**EXERCISE OBJECTIVE**
Tally the lines of the records below that include the word "computer", and write down only that tally.

============

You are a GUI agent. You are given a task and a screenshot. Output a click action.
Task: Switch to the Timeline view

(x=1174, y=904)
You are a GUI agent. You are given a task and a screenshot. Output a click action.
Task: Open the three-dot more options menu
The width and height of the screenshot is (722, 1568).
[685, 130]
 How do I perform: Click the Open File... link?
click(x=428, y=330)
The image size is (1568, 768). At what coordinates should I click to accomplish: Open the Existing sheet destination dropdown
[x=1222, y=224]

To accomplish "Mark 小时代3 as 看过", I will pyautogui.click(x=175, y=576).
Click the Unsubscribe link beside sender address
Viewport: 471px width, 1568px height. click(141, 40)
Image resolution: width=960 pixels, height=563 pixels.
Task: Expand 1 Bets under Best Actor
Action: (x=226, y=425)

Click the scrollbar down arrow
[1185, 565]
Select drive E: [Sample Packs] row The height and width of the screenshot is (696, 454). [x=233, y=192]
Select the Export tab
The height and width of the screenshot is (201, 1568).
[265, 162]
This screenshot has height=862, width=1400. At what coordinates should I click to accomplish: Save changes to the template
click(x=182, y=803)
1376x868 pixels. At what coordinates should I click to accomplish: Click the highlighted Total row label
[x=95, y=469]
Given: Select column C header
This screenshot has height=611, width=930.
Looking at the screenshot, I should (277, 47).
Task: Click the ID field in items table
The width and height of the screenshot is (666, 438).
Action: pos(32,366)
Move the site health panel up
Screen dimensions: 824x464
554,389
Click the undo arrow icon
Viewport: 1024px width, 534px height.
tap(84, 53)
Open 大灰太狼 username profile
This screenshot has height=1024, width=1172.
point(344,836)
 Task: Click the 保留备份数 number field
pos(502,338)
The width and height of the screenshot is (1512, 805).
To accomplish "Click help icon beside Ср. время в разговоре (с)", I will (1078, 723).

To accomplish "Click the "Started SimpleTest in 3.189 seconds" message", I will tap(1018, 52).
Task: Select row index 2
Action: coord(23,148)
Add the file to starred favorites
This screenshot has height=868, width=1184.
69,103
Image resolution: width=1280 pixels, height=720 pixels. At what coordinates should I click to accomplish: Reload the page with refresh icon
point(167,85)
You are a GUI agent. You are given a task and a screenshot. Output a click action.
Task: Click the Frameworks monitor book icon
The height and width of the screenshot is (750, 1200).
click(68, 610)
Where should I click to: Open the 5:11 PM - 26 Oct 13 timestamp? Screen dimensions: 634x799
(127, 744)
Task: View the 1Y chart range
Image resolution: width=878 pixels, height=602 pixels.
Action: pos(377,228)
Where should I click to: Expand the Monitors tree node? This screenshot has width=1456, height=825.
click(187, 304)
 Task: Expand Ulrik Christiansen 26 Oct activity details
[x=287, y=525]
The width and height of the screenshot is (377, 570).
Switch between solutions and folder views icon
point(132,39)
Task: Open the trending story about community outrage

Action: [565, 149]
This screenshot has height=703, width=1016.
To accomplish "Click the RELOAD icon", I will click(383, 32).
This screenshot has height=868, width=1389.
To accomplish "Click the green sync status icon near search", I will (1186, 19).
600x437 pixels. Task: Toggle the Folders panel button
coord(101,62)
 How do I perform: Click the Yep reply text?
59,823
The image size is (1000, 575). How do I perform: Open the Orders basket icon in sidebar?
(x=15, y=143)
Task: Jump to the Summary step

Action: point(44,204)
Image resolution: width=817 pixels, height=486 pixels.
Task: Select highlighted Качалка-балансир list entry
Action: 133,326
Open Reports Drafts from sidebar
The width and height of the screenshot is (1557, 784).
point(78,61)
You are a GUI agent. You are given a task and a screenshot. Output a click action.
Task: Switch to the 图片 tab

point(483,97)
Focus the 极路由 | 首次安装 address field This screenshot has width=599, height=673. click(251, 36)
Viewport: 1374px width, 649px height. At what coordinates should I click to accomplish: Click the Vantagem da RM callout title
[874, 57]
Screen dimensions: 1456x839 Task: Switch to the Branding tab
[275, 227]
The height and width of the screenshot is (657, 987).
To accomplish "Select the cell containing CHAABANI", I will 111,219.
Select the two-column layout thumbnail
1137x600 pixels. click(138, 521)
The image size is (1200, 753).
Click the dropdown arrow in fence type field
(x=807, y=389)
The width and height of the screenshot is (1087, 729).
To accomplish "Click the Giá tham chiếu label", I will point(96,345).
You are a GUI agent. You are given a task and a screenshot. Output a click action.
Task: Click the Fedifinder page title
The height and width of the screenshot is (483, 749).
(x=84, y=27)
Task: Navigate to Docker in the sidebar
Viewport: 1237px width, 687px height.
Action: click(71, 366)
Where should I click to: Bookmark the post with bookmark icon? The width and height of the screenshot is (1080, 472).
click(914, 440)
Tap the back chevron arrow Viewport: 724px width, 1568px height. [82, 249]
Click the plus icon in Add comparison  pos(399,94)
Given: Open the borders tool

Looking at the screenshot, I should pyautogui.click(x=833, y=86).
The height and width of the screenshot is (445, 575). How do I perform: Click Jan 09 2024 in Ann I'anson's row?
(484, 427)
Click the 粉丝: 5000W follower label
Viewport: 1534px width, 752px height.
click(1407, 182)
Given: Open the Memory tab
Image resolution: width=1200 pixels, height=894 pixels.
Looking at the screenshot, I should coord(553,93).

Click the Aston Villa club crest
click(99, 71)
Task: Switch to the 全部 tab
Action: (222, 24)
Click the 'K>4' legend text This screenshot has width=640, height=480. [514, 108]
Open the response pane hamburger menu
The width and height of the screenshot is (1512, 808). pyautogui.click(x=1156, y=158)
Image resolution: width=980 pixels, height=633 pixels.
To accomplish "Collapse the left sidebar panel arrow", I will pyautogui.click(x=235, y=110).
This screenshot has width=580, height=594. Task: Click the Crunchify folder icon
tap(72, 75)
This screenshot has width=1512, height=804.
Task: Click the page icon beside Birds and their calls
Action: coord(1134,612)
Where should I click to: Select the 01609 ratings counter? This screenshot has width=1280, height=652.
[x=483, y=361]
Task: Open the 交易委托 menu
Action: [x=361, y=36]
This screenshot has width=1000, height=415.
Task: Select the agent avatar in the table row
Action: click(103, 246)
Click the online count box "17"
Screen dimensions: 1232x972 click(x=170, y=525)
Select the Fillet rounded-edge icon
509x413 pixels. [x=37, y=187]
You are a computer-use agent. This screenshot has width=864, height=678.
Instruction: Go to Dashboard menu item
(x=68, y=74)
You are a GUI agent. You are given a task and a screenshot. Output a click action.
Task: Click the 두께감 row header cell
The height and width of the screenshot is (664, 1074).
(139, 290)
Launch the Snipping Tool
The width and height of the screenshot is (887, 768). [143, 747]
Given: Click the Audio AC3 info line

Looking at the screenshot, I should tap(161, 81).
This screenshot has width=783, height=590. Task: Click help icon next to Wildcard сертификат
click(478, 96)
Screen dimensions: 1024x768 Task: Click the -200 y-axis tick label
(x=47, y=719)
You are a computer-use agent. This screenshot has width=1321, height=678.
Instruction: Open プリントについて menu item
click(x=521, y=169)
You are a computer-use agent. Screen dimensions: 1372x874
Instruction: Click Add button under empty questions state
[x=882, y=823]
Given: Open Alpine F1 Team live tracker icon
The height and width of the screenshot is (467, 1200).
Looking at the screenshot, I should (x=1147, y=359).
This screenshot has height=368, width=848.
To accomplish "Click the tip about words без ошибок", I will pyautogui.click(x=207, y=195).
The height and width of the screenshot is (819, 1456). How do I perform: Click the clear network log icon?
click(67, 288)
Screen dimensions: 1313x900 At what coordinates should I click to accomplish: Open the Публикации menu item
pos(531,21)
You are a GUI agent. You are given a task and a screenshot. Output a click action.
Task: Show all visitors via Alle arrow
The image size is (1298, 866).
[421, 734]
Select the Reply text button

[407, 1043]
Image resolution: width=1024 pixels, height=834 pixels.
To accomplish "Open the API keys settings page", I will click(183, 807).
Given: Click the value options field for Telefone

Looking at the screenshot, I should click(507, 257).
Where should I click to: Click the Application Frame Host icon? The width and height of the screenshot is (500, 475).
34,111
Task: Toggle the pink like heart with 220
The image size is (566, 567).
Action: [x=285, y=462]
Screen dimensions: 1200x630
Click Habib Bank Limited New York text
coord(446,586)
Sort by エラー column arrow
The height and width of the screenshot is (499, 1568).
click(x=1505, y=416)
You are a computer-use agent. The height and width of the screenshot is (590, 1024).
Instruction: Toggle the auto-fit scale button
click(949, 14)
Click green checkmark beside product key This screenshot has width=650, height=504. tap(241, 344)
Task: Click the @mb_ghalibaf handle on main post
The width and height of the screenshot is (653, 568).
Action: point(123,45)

============

**OUTPUT**
4